Researchers who are trying to process this issue recently released what is believed to be the largest known collection of African languages.

“We are thinking about our own languages, dreaming about them and interpreting the world through them. If technology does not reflect this, a full group risk backwardness,” said Professor Fukusi Marifthi at the University of Pretoria, who worked on the project.

“We are going through this revolution from artificial intelligence, we palm all that can be done.

The Feraving Next Voices project collected between linguists and computer scientists to create ready -made data collections for AI in 18 African languages.

This may be a small part of more than 2000 languages ​​that can be spoken throughout the continent, but those who participate in the project say they hope to expand in the future.

Within two years, the team scored 9000 hours of speech throughout Kenya, Nigeria and South Africa, as it acquired daily scenarios in agriculture, health and education.

The recorded languages ​​included Kikuyu and Dhluo in Kenya, Husa, Yuruba in Nigeria, ISIZULU and Tshiven in South Africa, which some of them speak of millions of people.

“You need some basis to start with this, what are the sounds coming from Africa and then people will build on it and add their own innovations,” says Professor Marivath, who led the research in South Africa.

His Kenyan counterpart, the computer linguist Lilian and Anzari, says that recording the speech on the continent means creating data aimed at reflecting how people really live and speak.

“We have collected voices of different regions, ages and backgrounds, so they are as comprehensive as possible. Large technology cannot always see these nuances,” she says.

The project has become possible with the Gates Foundation grant of $ 2.2 million (1.6 million pounds).

The data will be open, allowing developers to create tools that translate, copy and respond to them in African languages.

There are already small examples of how the original languages ​​used in artificial intelligence are used to solve realistic challenges in Africa, according to Professor Marivathi.

KeleBogile Mosime walks across a field with green policemen. Two agricultural workers can be seen behind the spraying of crops.

KeleBogile Mosime has spent the past three years in building successful agricultural works

KeleBogile Mosime runs 21 hectares in Rustenburg, the heart of platinum in South Africa.

The 45-year-old works with a small team to grow rows of vegetables-including beans, spinach, cauliflower and tomatoes.

It started just three years ago, with the cabbage crop, and to help use an application called AI-Farmer, which recognizes many South African languages, including Sesotho, ISIZULU and Afrikaans, to help solve various problems.

“Since someone is still learning the farm, you are facing a lot of challenges,” says Mshasim.

“Daily, I see the benefits of the ability to use my home language on the app when I face farm problems, ask anything and get a useful answer.

“For a person in rural areas like me who is not exposed to technology, this is useful. I can ask about different options for controlling insects, and they were also useful in diagnosing sick plants,” and they abandoned under the sun of the wide edge.

Lelapa Ai is a young company for South Africa that builds artificial intelligence tools in African languages ​​for banks and telecommunications companies.
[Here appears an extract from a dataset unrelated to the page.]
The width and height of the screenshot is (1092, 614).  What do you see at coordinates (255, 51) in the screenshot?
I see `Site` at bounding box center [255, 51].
For Pelonomi Moiloa CEO, what is currently available is very restricted.

“The English language is the language of opportunities. For many South Africa who are not talking about, it is not only uncomfortable – this may mean the loss of basic services such as health, banking or even government support,” I told BBC.

“The language can be a large barrier. We say it should not be.”

But this is more than you are about work and comfort.

For Professor Marifthi, there is also a risk of not losing something else without other initiatives

He says, “Language is to reach imagination.”

“They are not just words – they are history, culture and knowledge. If the original languages ​​are not included, we lose more than data; we lose the ways and understanding of the world.”